Task to complete >>
Could you output every line of the records below verbatim, leaving out the pictures?
┏━━
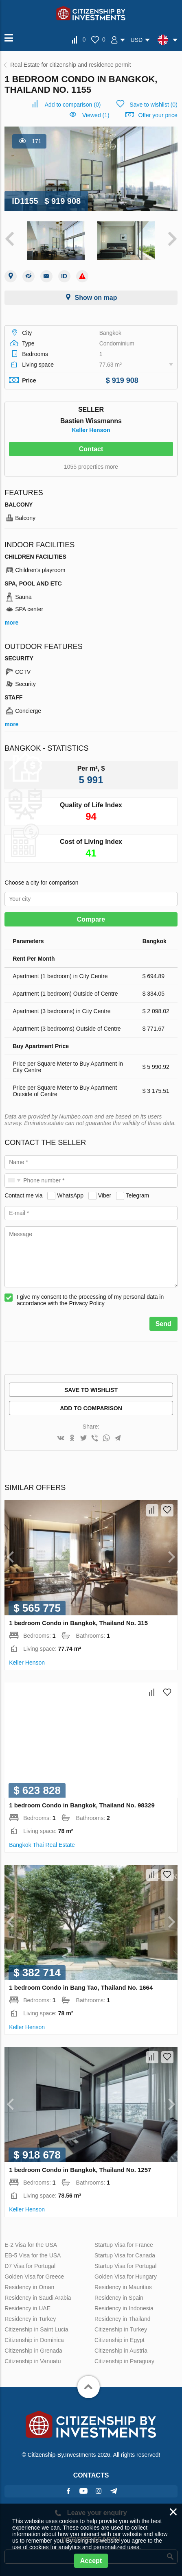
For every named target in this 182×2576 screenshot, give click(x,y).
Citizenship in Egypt (119, 2340)
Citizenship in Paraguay (124, 2361)
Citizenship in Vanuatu (32, 2361)
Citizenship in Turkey (120, 2329)
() (73, 104)
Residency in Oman (29, 2287)
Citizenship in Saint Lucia (36, 2329)
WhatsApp (70, 1195)
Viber (104, 1195)
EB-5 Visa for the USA (32, 2255)
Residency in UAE (27, 2308)
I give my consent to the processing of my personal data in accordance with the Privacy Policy (90, 1300)
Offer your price (158, 115)
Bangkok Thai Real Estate (42, 1845)
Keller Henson (91, 430)
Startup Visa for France (123, 2245)
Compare (91, 919)
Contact (91, 449)
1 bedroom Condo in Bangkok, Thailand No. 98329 (82, 1805)
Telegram (137, 1195)
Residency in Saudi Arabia (37, 2297)
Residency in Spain (118, 2297)
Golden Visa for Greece (34, 2276)
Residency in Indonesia (123, 2308)
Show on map (96, 297)
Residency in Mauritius (123, 2287)
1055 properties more (91, 466)
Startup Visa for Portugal (125, 2266)
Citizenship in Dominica (34, 2340)
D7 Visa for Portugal (29, 2266)
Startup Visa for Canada (124, 2255)
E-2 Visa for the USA (30, 2245)
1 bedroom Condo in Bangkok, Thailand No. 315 (78, 1622)
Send (163, 1323)
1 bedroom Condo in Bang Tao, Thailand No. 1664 (81, 1987)
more (11, 622)
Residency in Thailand (122, 2319)
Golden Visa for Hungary (125, 2276)
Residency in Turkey (30, 2319)
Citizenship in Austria (120, 2350)
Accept (91, 2560)
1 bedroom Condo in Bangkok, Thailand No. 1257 (80, 2169)
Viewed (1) (96, 115)
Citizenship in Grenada (33, 2350)
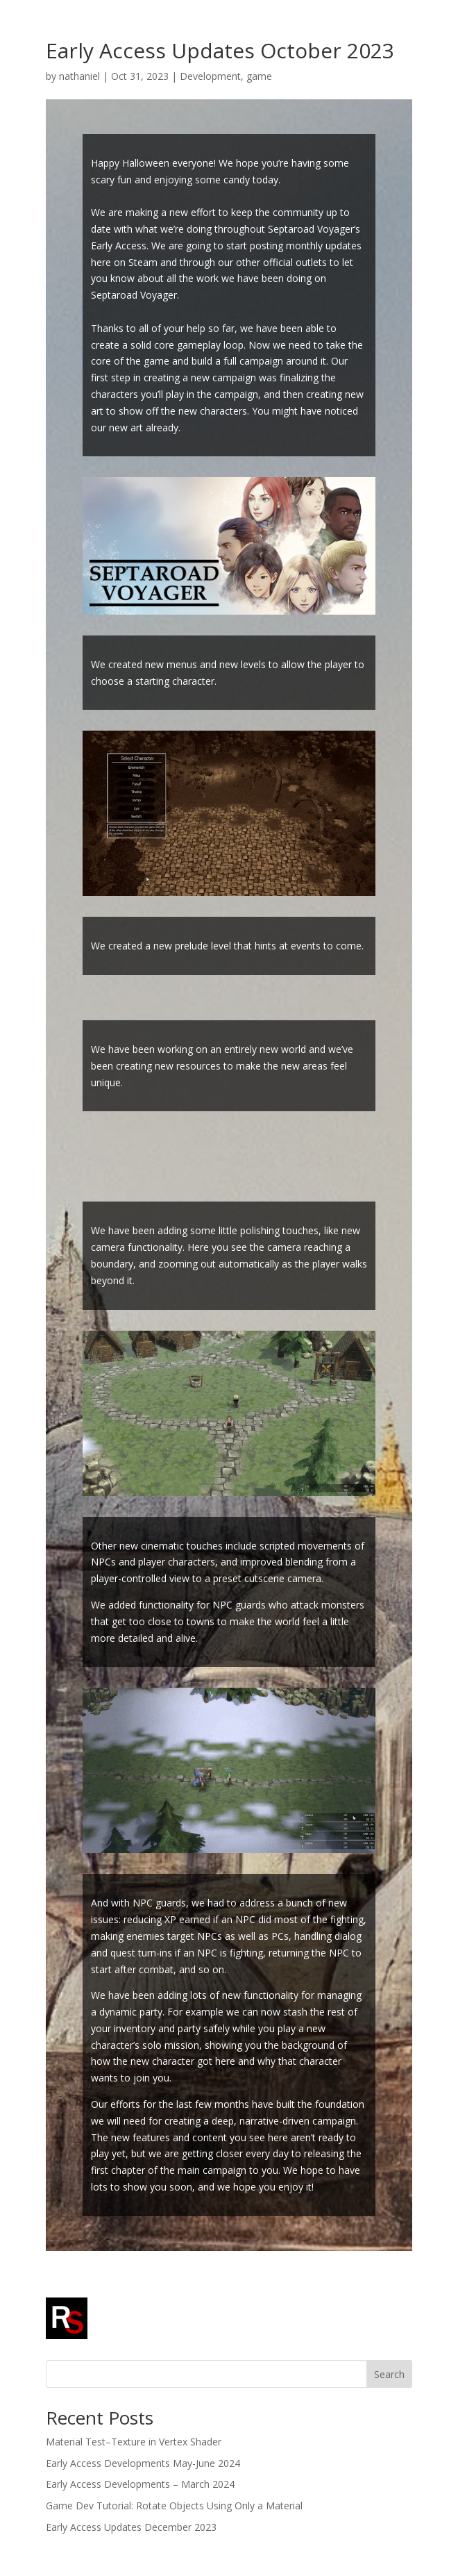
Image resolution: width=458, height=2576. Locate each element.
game (259, 76)
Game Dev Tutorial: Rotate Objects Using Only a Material (174, 2505)
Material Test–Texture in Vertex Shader (133, 2441)
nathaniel (79, 76)
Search (389, 2374)
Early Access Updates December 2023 (131, 2527)
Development (210, 76)
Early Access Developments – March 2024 (140, 2484)
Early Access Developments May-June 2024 (143, 2463)
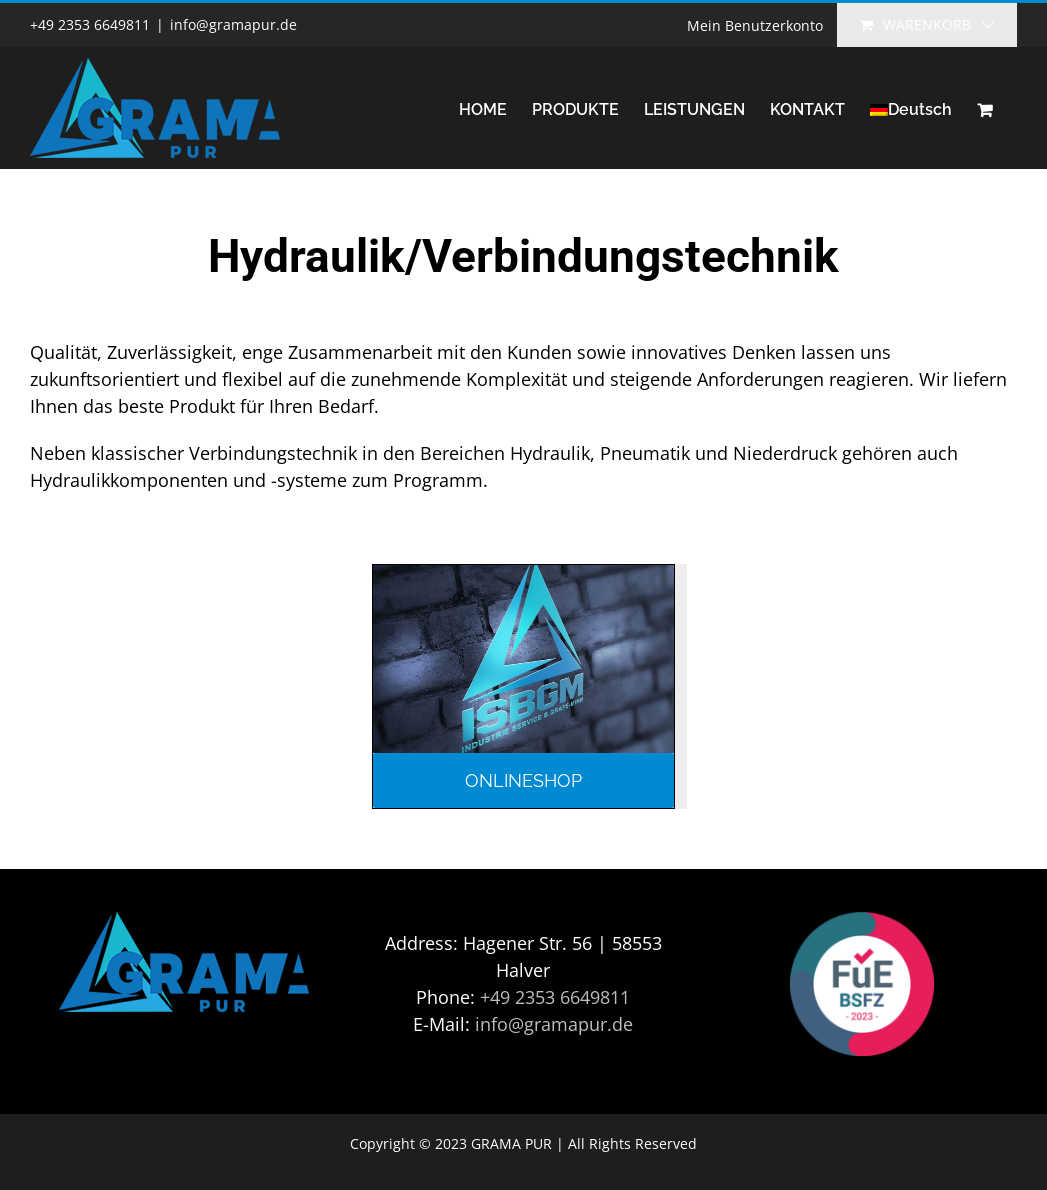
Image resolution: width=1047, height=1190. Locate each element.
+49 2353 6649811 (555, 997)
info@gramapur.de (233, 24)
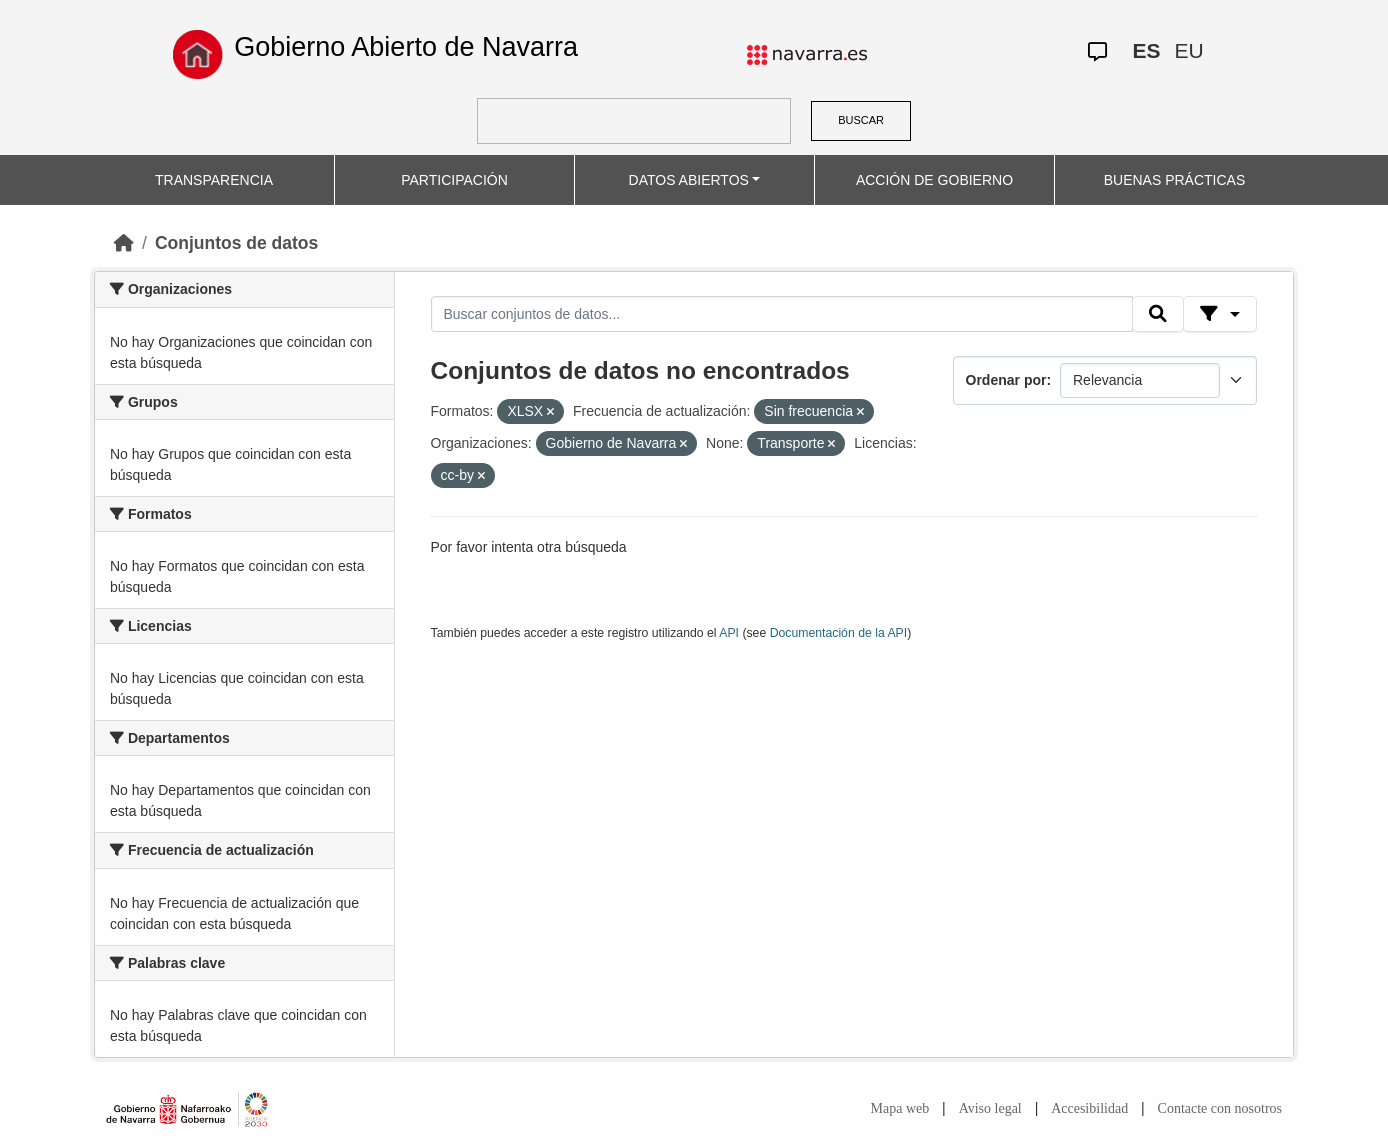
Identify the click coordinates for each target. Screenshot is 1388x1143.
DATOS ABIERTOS (689, 180)
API (729, 633)
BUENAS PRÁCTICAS (1175, 180)
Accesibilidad (1089, 1108)
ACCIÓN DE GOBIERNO (934, 180)
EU (1189, 50)
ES (1147, 50)
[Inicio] (124, 243)
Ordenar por (1006, 380)
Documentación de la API (839, 633)
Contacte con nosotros (1220, 1108)
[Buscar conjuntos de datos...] (782, 314)
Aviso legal (990, 1108)
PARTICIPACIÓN (454, 180)
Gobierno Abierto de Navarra (406, 47)
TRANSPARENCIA (214, 180)
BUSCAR (861, 120)
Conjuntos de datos (236, 243)
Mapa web (900, 1108)
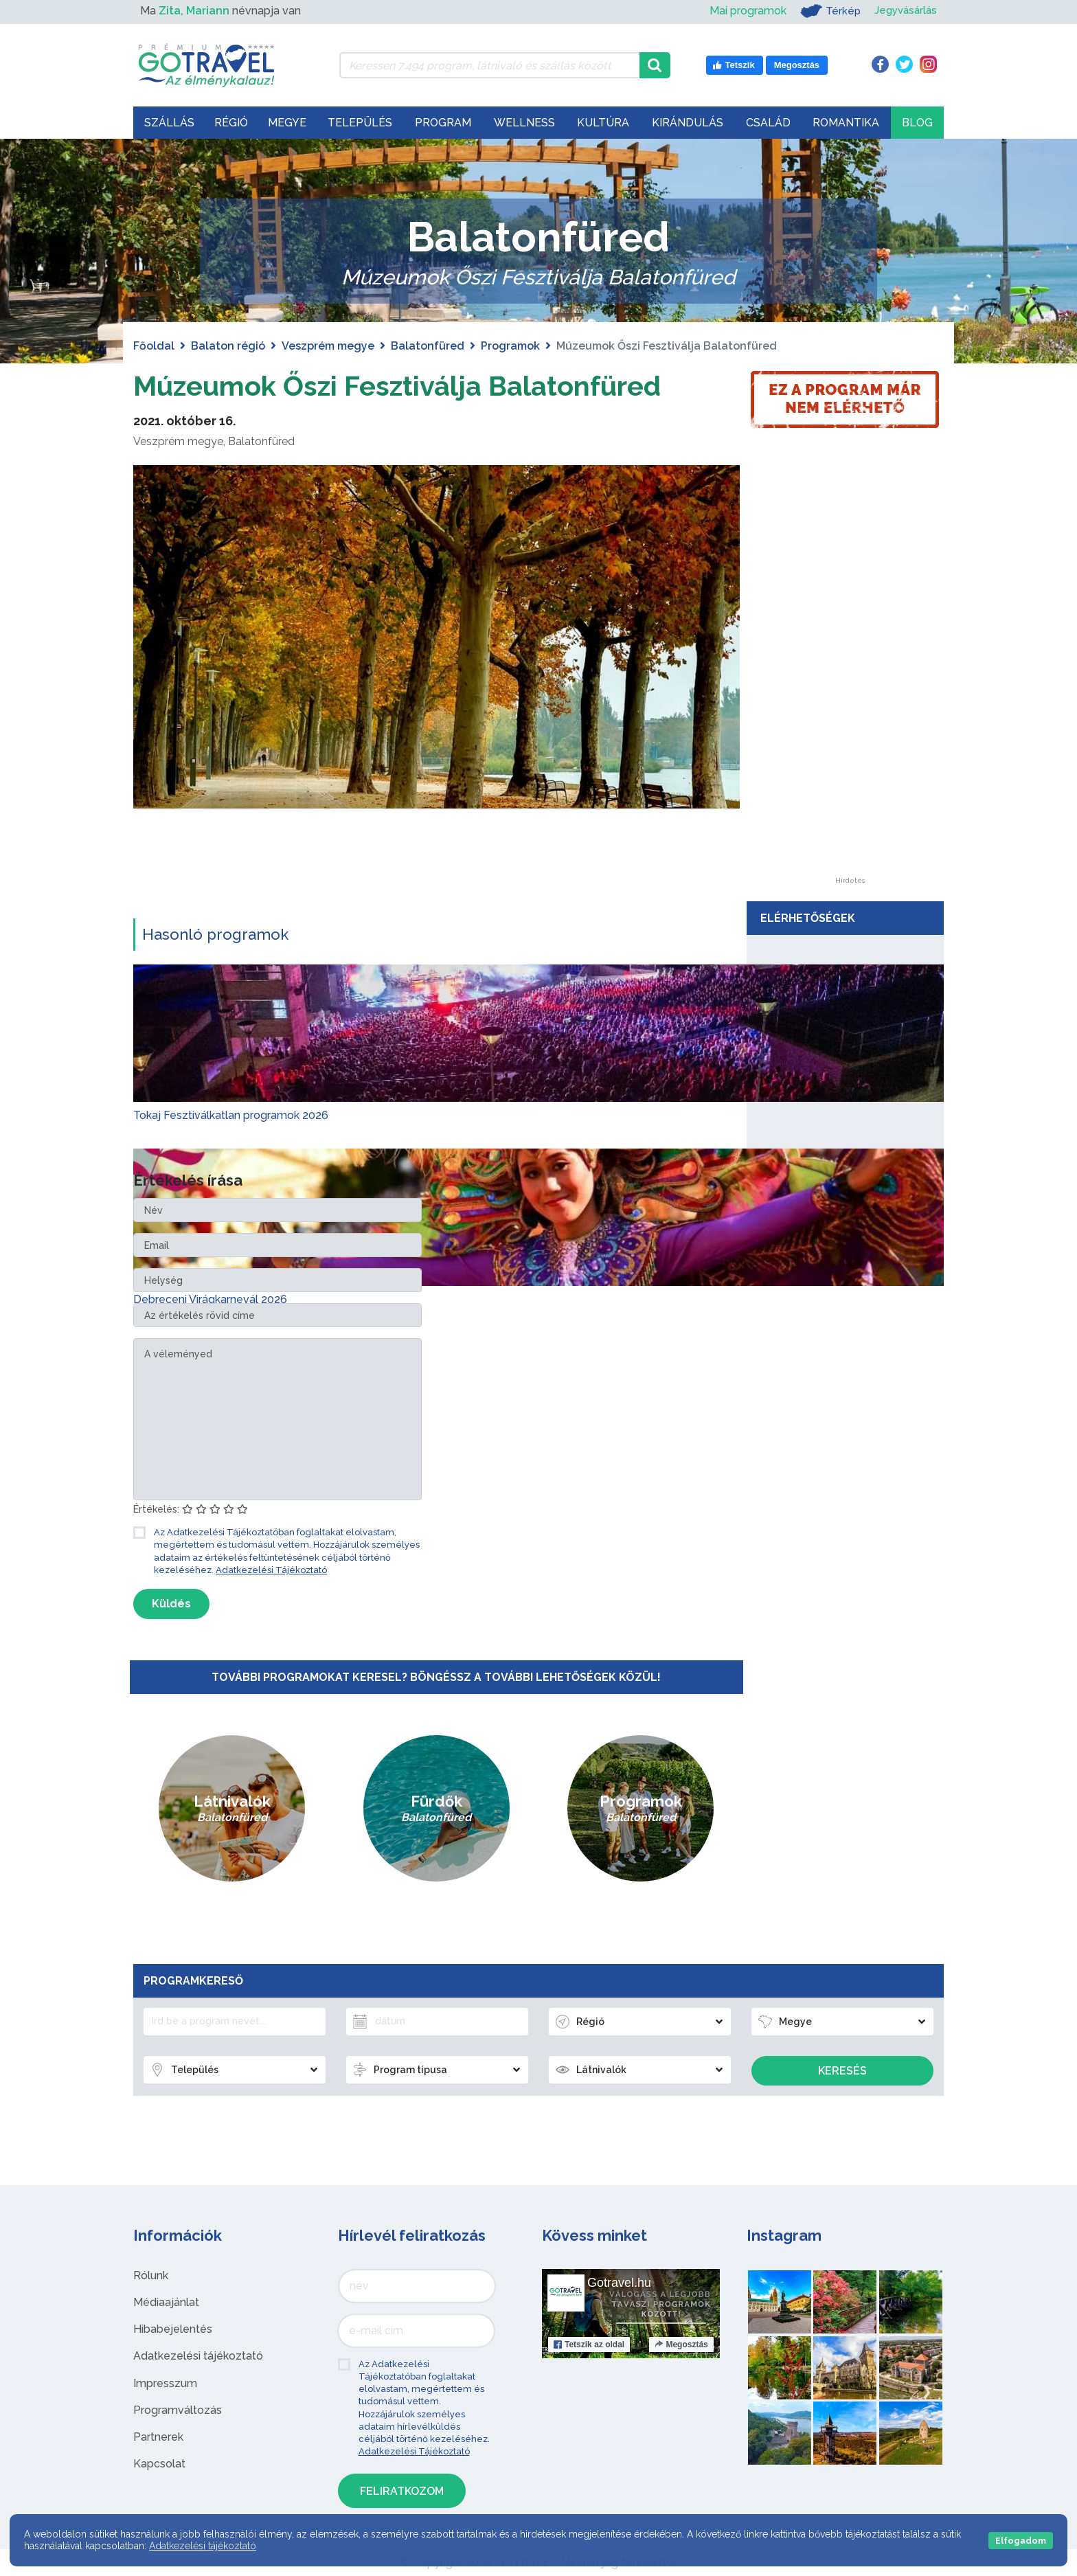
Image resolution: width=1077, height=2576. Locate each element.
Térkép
┗━━
Result >>
For every named target in this 182×2576 screenshot, give click(x,y).
Citizenship in Egypt (119, 2340)
Citizenship in Paraguay (124, 2361)
Citizenship in Vanuatu (32, 2361)
Citizenship in Turkey (120, 2329)
() (73, 104)
Residency in Oman (29, 2287)
Citizenship in Saint Lucia (36, 2329)
WhatsApp (70, 1195)
Viber (104, 1195)
EB-5 Visa for the USA (32, 2255)
Residency in UAE (27, 2308)
I give my consent to the processing of my personal data in accordance with the Privacy Policy (90, 1300)
Offer your price (158, 115)
Bangkok Thai Real Estate (42, 1845)
Keller Henson (91, 430)
Startup Visa for France (123, 2245)
Compare (91, 919)
Contact (91, 449)
1 bedroom Condo in Bangkok, Thailand No. 98329 (82, 1805)
Telegram (137, 1195)
Residency in Saudi Arabia (37, 2297)
Residency in Spain (118, 2297)
Golden Visa for Greece (34, 2276)
Residency in Indonesia (123, 2308)
Show on map (96, 297)
Residency in Mauritius (123, 2287)
1055 properties more (91, 466)
Startup Visa for Portugal (125, 2266)
Citizenship in Dominica (34, 2340)
D7 Visa for Portugal (29, 2266)
Startup Visa for Canada (124, 2255)
E-2 Visa for the USA (30, 2245)
1 bedroom Condo in Bangkok, Thailand No. 315 (78, 1622)
Send (163, 1323)
1 bedroom Condo in Bang Tao, Thailand No. 1664 (81, 1987)
more (11, 622)
Residency in Thailand (122, 2319)
Golden Visa for Hungary (125, 2276)
Residency in Turkey (30, 2319)
Citizenship in Austria (120, 2350)
Accept (91, 2560)
1 bedroom Condo in Bangkok, Thailand No. 1257 (80, 2169)
Viewed (1) (96, 115)
Citizenship in Grenada (33, 2350)
Image resolution: width=458, height=2576. Locate each element.
game (259, 76)
Game Dev Tutorial: Rotate Objects Using Only a Material (174, 2505)
Material Test–Texture in Vertex Shader (133, 2441)
nathaniel (79, 76)
Search (389, 2374)
Early Access Updates December 2023 (131, 2527)
Development (210, 76)
Early Access Developments – March 2024 (140, 2484)
Early Access Developments May-June 2024 (143, 2463)
Image resolution: width=1047, height=1190. Locate each element.
+49 2353 6649811 (555, 997)
info@gramapur.de (233, 24)
Identify the click coordinates for each target. Screenshot is 1388x1143.
DATOS ABIERTOS (689, 180)
API (729, 633)
BUENAS PRÁCTICAS (1175, 180)
Accesibilidad (1089, 1108)
ACCIÓN DE GOBIERNO (934, 180)
EU (1189, 50)
ES (1147, 50)
[Inicio] (124, 243)
Ordenar por (1006, 380)
Documentación de la API (839, 633)
Contacte con nosotros (1220, 1108)
[Buscar conjuntos de datos...] (782, 314)
Aviso legal (990, 1108)
PARTICIPACIÓN (454, 180)
Gobierno Abierto de Navarra (406, 47)
TRANSPARENCIA (214, 180)
BUSCAR (861, 120)
Conjuntos de datos (236, 243)
Mapa web (900, 1108)
Image resolution: width=1077, height=2576. Locate each element.
Térkép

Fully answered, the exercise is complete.